Try rerunning your solution and plot the result several times. You will see that the shape of your estimated-value curve changes substantially from trial to trial, which should be expected given the randomness of these dart throws. That being said, the curves should consistently close in on the true value of \(\pi\) as more and more darts are thrown.

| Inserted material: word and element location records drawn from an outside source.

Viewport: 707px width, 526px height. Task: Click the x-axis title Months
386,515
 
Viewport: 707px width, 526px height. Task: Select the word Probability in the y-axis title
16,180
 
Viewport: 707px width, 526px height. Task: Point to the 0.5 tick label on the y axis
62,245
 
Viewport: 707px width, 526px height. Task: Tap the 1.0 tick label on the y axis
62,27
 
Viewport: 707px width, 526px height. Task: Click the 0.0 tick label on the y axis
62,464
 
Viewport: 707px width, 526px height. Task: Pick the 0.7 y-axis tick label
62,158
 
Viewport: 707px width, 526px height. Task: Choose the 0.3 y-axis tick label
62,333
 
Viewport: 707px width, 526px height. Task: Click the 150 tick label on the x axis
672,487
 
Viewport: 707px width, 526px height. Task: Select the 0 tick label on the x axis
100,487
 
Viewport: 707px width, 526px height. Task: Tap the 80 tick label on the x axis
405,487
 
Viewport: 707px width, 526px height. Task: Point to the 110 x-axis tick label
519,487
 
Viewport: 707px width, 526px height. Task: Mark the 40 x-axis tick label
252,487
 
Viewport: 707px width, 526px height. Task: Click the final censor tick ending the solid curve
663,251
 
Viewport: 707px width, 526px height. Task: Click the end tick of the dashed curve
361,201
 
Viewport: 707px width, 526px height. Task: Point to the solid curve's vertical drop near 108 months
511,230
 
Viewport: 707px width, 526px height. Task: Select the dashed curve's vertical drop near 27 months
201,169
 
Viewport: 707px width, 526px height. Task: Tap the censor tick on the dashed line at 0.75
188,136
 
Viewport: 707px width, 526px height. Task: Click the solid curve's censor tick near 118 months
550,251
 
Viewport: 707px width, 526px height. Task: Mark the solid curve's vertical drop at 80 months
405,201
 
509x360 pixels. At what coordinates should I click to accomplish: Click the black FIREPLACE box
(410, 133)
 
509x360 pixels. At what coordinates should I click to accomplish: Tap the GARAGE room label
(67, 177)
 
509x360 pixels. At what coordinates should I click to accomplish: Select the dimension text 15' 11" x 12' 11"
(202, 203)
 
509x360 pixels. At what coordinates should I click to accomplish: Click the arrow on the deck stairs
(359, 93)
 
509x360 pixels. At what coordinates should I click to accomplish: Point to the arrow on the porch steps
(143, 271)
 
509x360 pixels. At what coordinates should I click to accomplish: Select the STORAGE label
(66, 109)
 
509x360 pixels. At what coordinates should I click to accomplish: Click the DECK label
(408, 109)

Let’s try to study some of the statistics of this process. Let’s
simulate the process of throwing \(N = 10,000\) over \(M = 100\)
independent trials. For each dart thrown, compute the average estimated
value of \(\pi\) across the \(M\) trials along with the standard
deviation across them. Plot this mean curve along with the
`mean + std-dev`

upper-bound and `mean - std-dev`

lower-bound
curves. You can use
ax.fill_between
to shade in between these bounds.

If you did not feel that the previous vectorized solution was substantially more elegant than the unvectorized one, then perhaps you will appreciate the power of vectorization here.

## Solution¶

Rather than generating \((N, 2)\) dart positions, we will generate \((M, N, 2)\) positions. That is, axis-0 corresponds to each independent trial of \(N=10,000\) throws, axis-1 corresponds to each individual dart throw, and axis-2 corresponds to the \((x, y)\) coordinate for where a dart landed. Once we organize our dart positions this way, it is trivial to extend our vectorized solution to be applied across \(M\) trials.

```
In [13]:
```

```
import numpy as np
M = 100
N = 10000
dart_positions = np.random.rand(M, N, 2) * 2 - 1 # shape-(M, N, 2) array of positions
dist_from_origin = np.sqrt((dart_positions**2).sum(axis=2)) # shape-(M, N) array of distances
is_in_circle = dist_from_origin <= 1 # shape-(M, N) boolean array
num_thrown = np.arange(1, N+1) # 1, 2, ..., N, shape=(N,)
num_in_circle = np.cumsum(is_in_circle, axis=1) # shape-(M, N)
# broadcast-divide to produce approximations of pi across all
# M trials
running_estimate = 4 * num_in_circle / num_thrown
```

Now that we have out \((M, N)\) estimates of \(\pi\) - an estimate for \(N\) dart throws across \(M\) trials. We can now easily compute the mean and standard deviation across these \(M\) trials.

```
In [14]:
```

```
mean_in_circled = running_estimate.mean(axis=0) # average over trials
std_in_circle = running_estimate.std(axis=0) # standard deviation across trials
```

Imagine how much more complicated this would have been using for-loops. Vectorization made this additional dimension of analysis a trivial extension of our first solution.

We can now visualize our running mean and the evolving standard
deviation as a function of dart throws. `ax.fill_between`

provides a
slick way for us to shade in the the size of the standard deviation
above and below the estimated mean. Note that we specify the parameter
`alpha=0.2`

in order to make this shaded region semi-transparent.

```
In [15]:
```

```
import matplotlib.pyplot as plt
%matplotlib notebook
fig, ax = plt.subplots()
ax.plot(num_thrown, mean_in_circled, label="mean");
ax.fill_between(num_thrown, y1=mean_in_circled-std_in_circle, y2=mean_in_circled+std_in_circle,
alpha=0.2, label="standard deviation")
ax.hlines(y=np.pi, xmin=1, xmax=N+1, linestyles="--")
ax.set_xscale("log")
ax.grid(True)
ax.set_ylabel("Estimated value of pi")
ax.set_xlabel("Number of darts thrown")
ax.legend();
```

As we deduced earlier, our approximation reliably improves as we throw more and more darts (as is expected). The standard deviation gives us a nice estimate of how many darts should be thrown in order to reach a given degree of accuracy in our approximation.

Hopefully you enjoyed this fun hypothetical experiment, and are proud to have run fully-vectorized numerical simulations in NumPy!